ISPs have legitimate concerns about scalability and capital expenditure that need to be addressed by content owners. Vested interests mean those concerns won't be addressed for a long time, as they will involve cost on the part of the rightsholders. The only action that can be taken in that circumstance is to play tough and penalise offenders by blocking traffic from their websites and data-centres. ISPs need to act in unity and have a common central voice that fights their cause as the pockets of Hollywood are far greater than their own. The next step for them is raising premiums on traffic from those content providers and if necessary, litigation to get them to listen.

This future we all belong to is something we all need to contribute to, meaning whatever one side gives must be reciprocated by the other in kind. One interesting idea is to give ISPs incentives: a free movie title download for their customers for every illegal P2P download they block. Co-operation will be the only way for both parties to achieve their objectives, as open war will benefit no-one and send back in the direction towards the stone age. ISPs also need a moratorium on content licensing costs to enable them to seed the market for IPTV and video on-demand and drive adoption of these new platforms in whatever guise they are packaged. That means giving them a financial holiday (virtually free for one to two years) on the condition of a longer term contract for the content in the end. Currently it is a case of who blinks first: everyone wants someone else to take the risk, despite everyone facing more than one.

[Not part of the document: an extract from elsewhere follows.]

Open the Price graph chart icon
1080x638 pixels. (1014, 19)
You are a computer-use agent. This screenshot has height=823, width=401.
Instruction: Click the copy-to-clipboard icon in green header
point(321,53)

If you're a smaller content owner or rightsholder with ambition, there is a market emerging for you that will give you worldwide spread. Go out of your way to be IPTV friendly and work with ISPs for the first years the medium takes to get started, as you will get to charge better prices as time goes on. Produce in multiple formats, offer cheap licensing with few conditions and do everything you can to get yourself noticed and exposed. Solve the problems they face and do what you can to help them retain their customers – broker relationships with other colleagues and partners in the content industry, offer help with content management and understanding how it all works. Your customers will help you with the technical side of things, but they need to know more about how TV and entertainment works. There's never been a better time to attack and invade Sky in their own back garden.

Licensing as it stands is a nightmare, a spaghetti junction that is becoming harder and harder to administrate and control across a globalised industry that just keeps moving faster as the months go by. As seen in the mobile industry, the aggregation model is springing up in IPTV as a viable alternative to private proprietary arrangements that don't scale too well, even in the open digital network domain. Small players are collecting and representing large groups of content owners and retail brands like YouTube and iTunes are offering shop windows for wide ranges of rightsholders to sell their wares. Pre-packaging, pre-bundling and pre-pricing is currently the most effective and practical way to deliver volumes of content onto digital platforms.